**WORK ITEM**
The answer should contain all of the records below, each one copied word for word.

Segment Start: SOURCE MATERIAL

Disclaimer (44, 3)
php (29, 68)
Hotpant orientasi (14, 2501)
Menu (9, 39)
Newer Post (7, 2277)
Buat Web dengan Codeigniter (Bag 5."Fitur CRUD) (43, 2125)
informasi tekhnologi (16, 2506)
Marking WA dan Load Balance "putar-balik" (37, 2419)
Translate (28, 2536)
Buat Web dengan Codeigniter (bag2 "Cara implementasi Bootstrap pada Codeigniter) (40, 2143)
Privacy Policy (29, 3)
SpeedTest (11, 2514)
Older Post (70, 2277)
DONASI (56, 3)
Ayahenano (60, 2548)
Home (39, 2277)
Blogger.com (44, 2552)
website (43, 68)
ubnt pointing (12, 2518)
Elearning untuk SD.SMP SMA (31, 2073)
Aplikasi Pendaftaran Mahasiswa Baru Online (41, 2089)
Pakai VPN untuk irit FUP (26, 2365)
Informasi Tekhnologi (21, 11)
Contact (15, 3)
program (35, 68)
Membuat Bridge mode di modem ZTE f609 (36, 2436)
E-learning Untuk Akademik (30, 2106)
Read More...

Segment End: SOURCE MATERIAL

**EXERCISE SOLUTION**
Disclaimer (44, 3)
php (29, 68)
Hotpant orientasi (14, 2501)
Menu (9, 39)
Newer Post (7, 2277)
Buat Web dengan Codeigniter (Bag 5."Fitur CRUD) (43, 2125)
informasi tekhnologi (16, 2506)
Marking WA dan Load Balance "putar-balik" (37, 2419)
Translate (28, 2536)
Buat Web dengan Codeigniter (bag2 "Cara implementasi Bootstrap pada Codeigniter) (40, 2143)
Privacy Policy (29, 3)
SpeedTest (11, 2514)
Older Post (70, 2277)
DONASI (56, 3)
Ayahenano (60, 2548)
Home (39, 2277)
Blogger.com (44, 2552)
website (43, 68)
ubnt pointing (12, 2518)
Elearning untuk SD.SMP SMA (31, 2073)
Aplikasi Pendaftaran Mahasiswa Baru Online (41, 2089)
Pakai VPN untuk irit FUP (26, 2365)
Informasi Tekhnologi (21, 11)
Contact (15, 3)
program (35, 68)
Membuat Bridge mode di modem ZTE f609 (36, 2436)
E-learning Untuk Akademik (30, 2106)
Read More...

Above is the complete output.